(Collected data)

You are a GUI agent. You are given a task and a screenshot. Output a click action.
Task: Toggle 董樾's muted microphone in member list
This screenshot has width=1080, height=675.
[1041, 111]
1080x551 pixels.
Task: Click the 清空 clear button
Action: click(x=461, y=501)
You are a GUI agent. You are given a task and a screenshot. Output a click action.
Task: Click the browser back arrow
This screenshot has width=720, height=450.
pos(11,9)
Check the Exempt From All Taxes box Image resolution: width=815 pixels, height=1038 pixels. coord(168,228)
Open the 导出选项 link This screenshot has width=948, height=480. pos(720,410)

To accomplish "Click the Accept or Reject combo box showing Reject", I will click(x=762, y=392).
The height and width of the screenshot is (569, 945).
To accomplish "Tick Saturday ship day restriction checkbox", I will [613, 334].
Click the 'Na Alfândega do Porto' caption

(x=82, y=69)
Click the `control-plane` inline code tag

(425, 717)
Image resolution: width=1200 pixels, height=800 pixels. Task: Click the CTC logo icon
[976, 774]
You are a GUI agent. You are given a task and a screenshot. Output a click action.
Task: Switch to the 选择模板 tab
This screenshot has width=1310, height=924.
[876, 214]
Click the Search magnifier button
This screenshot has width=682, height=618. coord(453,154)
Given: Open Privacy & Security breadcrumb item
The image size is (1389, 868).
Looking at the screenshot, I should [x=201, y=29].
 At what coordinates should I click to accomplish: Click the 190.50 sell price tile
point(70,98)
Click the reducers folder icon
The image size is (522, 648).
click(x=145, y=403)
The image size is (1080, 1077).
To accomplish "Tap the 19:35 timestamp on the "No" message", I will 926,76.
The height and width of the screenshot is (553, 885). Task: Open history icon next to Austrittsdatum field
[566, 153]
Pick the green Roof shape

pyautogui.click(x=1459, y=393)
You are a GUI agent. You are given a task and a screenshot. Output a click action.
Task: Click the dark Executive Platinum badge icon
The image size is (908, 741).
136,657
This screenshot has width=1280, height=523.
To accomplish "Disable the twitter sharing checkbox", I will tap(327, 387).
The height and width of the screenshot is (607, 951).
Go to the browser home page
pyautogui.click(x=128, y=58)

▶ _What is required_: Rewrite the stretch from the line containing "At what coordinates" through the end of the data as a numbered list, leaving out any blank lines.

▶ _Exercise solution_:
1.  At what coordinates should I click to accomplish: Click the 190.50 sell price tile
2. point(70,98)
3. Click the reducers folder icon
4. The image size is (522, 648).
5. click(x=145, y=403)
6. The image size is (1080, 1077).
7. To accomplish "Tap the 19:35 timestamp on the "No" message", I will 926,76.
8. The height and width of the screenshot is (553, 885). Task: Open history icon next to Austrittsdatum field
9. [566, 153]
10. Pick the green Roof shape
11. pyautogui.click(x=1459, y=393)
12. You are a GUI agent. You are given a task and a screenshot. Output a click action.
13. Task: Click the dark Executive Platinum badge icon
14. The image size is (908, 741).
15. 136,657
16. This screenshot has width=1280, height=523.
17. To accomplish "Disable the twitter sharing checkbox", I will tap(327, 387).
18. The height and width of the screenshot is (607, 951).
19. Go to the browser home page
20. pyautogui.click(x=128, y=58)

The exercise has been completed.